The flow rate calculation module calculates the average pressure P in the measuring pipe of the Coriolis mass flowmeter by combining the function curve with a calculus area solving mode.

The flow rate calculation module combines the PVT equation of the gas-phase medium and the gas state equation according to the pressure P at different positions: PV=εnRT. It can be seen that the gas density ρ_g is proportional to the pressure P and inversely proportional to the temperature T. It follows that the measurement of pressure and temperature is necessary and is a key quantity for obtaining the gas density, assuming that irrespective of the influence of the temperature field, when the pressure P varies, the volume V changes accordingly;

using the formula:

$\frac{{\rho }_g}{{\rho }_0}=\frac{P}{P_0}*\frac{T_0}{T},$ to finally obtain the average gas density ρ_g.

• • calculating the gas density ρ_g, where P, T are the pressure and the absolute temperature in the measuring pipe of the Coriolis mass flowmeter respectively, ρ₀, P₀ and T₀ are the gas density, the pressure and the absolute temperature in a calibration state respectively.

The flow rate calculation module calculates a mass liquid content η_m of a mixed medium according to the mixed density ρ_mix, the average gas density ρ_g and a liquid density ρ_l by using the formula:

${\eta }_m=\frac{{\rho }_{\mathrm{mix}}-{\rho }_g}{{\rho }_1-{\rho }_g}*\frac{{\rho }_1}{{\rho }_{\mathrm{mix}}};$

• • in the step that the flow rate calculation module corrects the total mass flow rate Q_m according to the mass liquid content η_m, the average pressure P in the measuring pipe and the medium temperature T to obtain a total mass flow rate Q_m′, and the specific correction formula is that:Q_m′=f(P,T,η_m,Q_m).

In the actual calculation process, the data of a plurality of discrete point positions are measured through the flow rate calculation module, and an accurate calculation function is obtained through generating a function curve through the data of a plurality of groups of discrete point positions.
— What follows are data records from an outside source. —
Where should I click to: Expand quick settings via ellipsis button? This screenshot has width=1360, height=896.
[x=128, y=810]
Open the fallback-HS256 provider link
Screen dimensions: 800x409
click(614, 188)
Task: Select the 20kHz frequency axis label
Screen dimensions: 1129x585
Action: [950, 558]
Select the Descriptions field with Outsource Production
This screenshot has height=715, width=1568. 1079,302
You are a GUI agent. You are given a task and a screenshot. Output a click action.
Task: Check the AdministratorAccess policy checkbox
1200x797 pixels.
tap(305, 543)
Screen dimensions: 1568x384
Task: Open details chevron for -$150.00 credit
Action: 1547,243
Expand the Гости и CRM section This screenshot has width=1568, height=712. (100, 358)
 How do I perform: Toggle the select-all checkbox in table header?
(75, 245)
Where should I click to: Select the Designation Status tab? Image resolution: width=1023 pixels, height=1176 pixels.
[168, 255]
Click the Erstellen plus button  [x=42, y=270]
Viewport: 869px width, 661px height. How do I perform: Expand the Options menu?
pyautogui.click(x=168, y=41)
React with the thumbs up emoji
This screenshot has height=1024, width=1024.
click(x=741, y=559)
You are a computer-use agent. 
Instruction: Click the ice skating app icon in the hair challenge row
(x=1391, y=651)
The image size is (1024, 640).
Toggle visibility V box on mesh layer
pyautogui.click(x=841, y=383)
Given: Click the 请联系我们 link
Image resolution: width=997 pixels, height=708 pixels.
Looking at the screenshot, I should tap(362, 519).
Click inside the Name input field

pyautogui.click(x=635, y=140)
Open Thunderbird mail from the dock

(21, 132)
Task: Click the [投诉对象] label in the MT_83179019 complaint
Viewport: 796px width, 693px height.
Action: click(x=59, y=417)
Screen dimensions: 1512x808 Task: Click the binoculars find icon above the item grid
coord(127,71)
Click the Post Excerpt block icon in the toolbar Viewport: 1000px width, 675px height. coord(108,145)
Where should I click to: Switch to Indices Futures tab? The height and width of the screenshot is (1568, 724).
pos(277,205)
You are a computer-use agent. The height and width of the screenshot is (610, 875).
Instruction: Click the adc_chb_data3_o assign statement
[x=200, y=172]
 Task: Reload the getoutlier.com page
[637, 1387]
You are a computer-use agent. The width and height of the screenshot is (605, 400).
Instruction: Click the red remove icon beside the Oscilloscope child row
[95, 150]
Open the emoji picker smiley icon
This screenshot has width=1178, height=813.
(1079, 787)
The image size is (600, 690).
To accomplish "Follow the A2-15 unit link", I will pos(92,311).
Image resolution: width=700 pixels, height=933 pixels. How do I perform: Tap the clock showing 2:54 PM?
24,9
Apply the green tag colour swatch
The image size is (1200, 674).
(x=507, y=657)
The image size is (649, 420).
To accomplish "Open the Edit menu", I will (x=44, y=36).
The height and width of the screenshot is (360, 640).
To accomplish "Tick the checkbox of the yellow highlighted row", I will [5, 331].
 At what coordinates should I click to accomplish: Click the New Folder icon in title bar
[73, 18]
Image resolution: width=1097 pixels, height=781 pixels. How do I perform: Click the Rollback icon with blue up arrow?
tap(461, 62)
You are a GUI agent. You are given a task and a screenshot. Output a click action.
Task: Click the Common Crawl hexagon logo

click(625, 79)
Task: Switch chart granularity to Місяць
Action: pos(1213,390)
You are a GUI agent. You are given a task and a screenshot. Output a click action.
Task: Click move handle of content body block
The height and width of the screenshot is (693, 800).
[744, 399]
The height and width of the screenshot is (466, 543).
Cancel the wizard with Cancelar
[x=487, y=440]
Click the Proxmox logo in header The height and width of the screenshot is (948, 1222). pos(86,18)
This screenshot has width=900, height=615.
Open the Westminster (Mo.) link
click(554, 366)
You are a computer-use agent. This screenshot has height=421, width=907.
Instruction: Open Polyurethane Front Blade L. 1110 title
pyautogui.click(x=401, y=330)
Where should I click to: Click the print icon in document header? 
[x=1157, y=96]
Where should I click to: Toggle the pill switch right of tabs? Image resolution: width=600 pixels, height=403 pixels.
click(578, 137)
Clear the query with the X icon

Since the mass liquid content η_m has a strong influence on the total mass flow rate Q_m while the temperature T has a weak influence on the total mass flow rate Q_m, assuming that irrespective of the influence of the temperature T on the total mass flow rate Q_m, a function curve between the flow rate magnification and the mass liquid content is shown in FIG. 7 by the flow rate calculation module.

The flow rate calculation module calculates the corrected total mass flow rate Q_m′ through the function curve in combination with a curve equation.

the flow rate calculation module calculates a gas mass flow rate Q_g and a liquid mass flow rate Q_l according to the mass liquid content η_m and the total mass flow rate Q_m′; uses a formula Q_g=Q_m′*(1−η_m) to calculate the gas mass flow rate Q_g; and uses a formula Q_l=Q_m′*η_m to calculate the liquid mass flow rate Q_l.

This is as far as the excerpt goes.